To achieve this do the following:

1. Open Exchange Management Console – Go to Organisation – Mailbox

2. Select the Mailbox Database you are performing the move on. Right click – Properties

3. Enable Circular Logging

4. Restart the information Store Service for changes to take affect. (Please note this will temporarily disconnect your users)

After this please be sure to enable it as the Transaction logs assist in recovery situations.


Terminal Server – Users logging in with temp profiles

After you have migrated your terminal servers or configured Session Broker with roaming profiles you might find that some users are being logged in with temporary profiles. Below describes the steps to resolve this.

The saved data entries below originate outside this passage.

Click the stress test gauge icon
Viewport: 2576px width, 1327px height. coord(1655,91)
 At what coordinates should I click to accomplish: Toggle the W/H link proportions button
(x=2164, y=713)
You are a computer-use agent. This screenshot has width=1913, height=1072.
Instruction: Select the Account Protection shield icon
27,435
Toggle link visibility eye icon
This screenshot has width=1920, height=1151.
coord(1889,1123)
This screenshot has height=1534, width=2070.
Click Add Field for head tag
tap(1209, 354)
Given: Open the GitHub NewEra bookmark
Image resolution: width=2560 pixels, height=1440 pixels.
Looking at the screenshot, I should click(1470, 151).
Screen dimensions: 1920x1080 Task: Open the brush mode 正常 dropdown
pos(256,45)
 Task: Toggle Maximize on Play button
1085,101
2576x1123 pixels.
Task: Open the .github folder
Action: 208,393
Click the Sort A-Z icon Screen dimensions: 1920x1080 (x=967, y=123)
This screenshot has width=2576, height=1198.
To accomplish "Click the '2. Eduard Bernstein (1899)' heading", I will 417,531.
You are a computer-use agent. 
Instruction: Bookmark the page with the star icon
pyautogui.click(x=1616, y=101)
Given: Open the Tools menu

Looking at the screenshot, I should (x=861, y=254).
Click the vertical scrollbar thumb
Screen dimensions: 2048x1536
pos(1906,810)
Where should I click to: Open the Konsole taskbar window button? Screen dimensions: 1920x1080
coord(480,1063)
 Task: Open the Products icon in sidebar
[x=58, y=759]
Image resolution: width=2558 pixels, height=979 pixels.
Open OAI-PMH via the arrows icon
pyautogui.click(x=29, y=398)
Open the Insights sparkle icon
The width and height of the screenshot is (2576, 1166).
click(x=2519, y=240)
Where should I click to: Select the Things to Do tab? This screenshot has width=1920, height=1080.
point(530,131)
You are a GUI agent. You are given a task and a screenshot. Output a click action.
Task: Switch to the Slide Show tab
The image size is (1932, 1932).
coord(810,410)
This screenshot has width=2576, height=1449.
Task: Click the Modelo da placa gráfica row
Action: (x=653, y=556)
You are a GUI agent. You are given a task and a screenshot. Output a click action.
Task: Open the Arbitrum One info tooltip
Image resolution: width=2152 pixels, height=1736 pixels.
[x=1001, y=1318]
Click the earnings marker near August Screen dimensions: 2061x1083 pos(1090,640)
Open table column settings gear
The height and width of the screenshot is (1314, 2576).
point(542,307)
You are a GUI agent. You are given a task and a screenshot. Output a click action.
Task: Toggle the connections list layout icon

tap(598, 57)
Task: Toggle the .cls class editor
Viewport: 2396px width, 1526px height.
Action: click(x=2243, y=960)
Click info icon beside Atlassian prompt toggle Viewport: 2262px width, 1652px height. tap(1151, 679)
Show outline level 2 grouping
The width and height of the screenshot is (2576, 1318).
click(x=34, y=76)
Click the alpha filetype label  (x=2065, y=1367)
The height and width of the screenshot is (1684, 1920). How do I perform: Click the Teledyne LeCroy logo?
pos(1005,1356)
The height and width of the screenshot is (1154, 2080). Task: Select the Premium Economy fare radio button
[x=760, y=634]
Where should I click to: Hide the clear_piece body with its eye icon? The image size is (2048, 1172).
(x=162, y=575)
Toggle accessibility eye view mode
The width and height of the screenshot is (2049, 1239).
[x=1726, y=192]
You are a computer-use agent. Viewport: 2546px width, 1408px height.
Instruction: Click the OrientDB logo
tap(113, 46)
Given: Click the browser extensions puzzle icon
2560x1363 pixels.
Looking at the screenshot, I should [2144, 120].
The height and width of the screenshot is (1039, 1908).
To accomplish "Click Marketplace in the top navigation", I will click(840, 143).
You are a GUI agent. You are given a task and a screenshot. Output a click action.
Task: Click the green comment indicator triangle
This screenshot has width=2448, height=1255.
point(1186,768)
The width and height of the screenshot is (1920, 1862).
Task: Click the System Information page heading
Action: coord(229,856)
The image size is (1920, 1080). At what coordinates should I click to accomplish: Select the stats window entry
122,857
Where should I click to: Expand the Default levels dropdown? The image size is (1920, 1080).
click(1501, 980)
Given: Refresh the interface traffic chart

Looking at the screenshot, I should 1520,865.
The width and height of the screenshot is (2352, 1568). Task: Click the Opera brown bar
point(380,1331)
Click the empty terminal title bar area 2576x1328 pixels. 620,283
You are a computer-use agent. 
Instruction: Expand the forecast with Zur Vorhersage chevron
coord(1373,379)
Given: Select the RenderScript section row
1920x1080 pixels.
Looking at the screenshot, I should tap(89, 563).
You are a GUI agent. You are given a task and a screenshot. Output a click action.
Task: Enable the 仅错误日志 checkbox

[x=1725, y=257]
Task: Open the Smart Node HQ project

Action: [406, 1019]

  1.  Request the user to log off from the TS session.
  1. Log in as the user and detect if the profile is problematic – It should give you a pop up telling you that you are logged in with a temp profile. To make sure, open command prompt and see if it shows the correct users profile in the first line or if it shows a temp profile.
  1. If you are using Session Broker (High availability terminal servers) – Go to command prompt, type hostname and see on what server you are experiencing the temp profile issue for the specific user (The problem might only be on the specific terminal server).
  1. Log off as the user and log on with an admin account.
  2. Go to regedit, locate the user and delete the users profile registry key.

HK_LOCAL_ MACHINE -> Software -> Microsoft -> Windows NT -> CurrentVersion -> ProfileList.

Right-click on ‘ProfileList’, click on ‘find’, type the name of the user, you will be directed to the users registery key, delete it (if there’s a duplicate, delete both). It usually creates a .bak registry entry if the profile is problematic.

6.  Copy the users pofile to a backup location (Moving the users profile out of the roaming profile location).

6.  You can now log in as the user – It will create a new profile for the user.

7.  Copy the old profile’s data to the new profile.

The user should now be able to continue working without being logged in with a temp profile.

Terminal Server – printing redirection

For server 2008 Terminal Servers you can use Easy Print – You don’t need identical drivers on Server and client.

For server 2003 Terminal Server you would need identical drivers on Server and client.

For Easy Print to work on Windows XP machines you would need SP3 and .Net Framework 3.5 installed.

Make sure ‘printers’ are selected on local resources of clients DRP connection.